Taiwan's National Health Insurance (NHI) program under Ministry of Health and Welfare is using big data it collects to train AI in developing smart medical care solutions.
NHI Administration director general Lee Po-chang said his administration focuses on three core concepts in using the big data: data management, clinical application of AI technology, and protection of privacy of personal data.
Analysis of medical records can result in fast ICD-10 (10th revision of International Statistical Classification of Diseases and Related Health Problems) coding of diseases to reduce hospital staffs' workload of coding diseases, Lee said.
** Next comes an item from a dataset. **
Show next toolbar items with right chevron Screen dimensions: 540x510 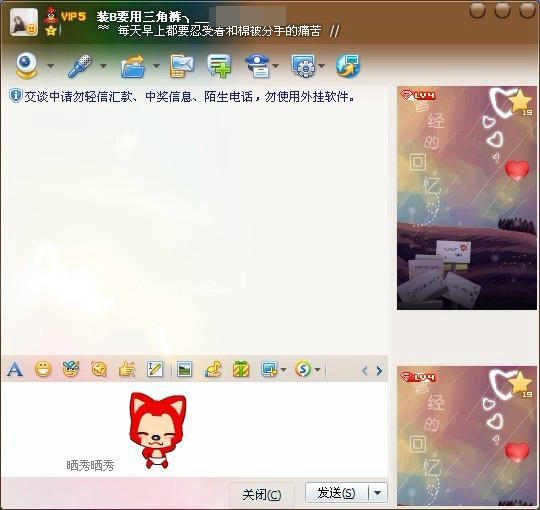[379, 371]

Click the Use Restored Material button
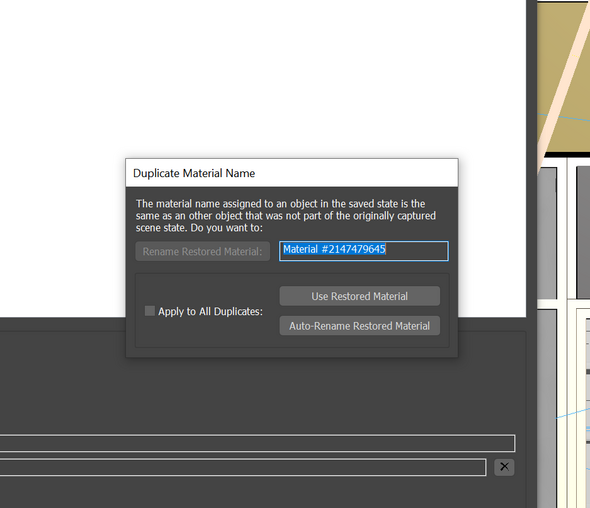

For interpretation of medical images, the more NHI images are used, the better AI algorithmic models are trained, Lee noted. For preventive medicine, medical images, such as CT and MRI ones, have to be further classified and combined with diagnostic content and, in addition, related data such as blood lipid, age and sex should be included in analysis, Lee indicated.
The administration appreciates the medical value of minimally invasive surgery but, from the viewpoint of NHI insurance benefit, has to evaluate whether the advanced technology can bring higher medical effects than conventional treatments and the cost incurred, Lee explained.
The NHI database consists of various medical data uploaded by about 30,000 hospitals and clinics in Taiwan. The data are first incorporated into a database of which underlying architecture is based on Oracle system. They are stored in 32-digit codes for de-identification with a string of keys, which are crucial to protecting privacy, because there is no telling the linkage between the medical data and corresponding personal identification.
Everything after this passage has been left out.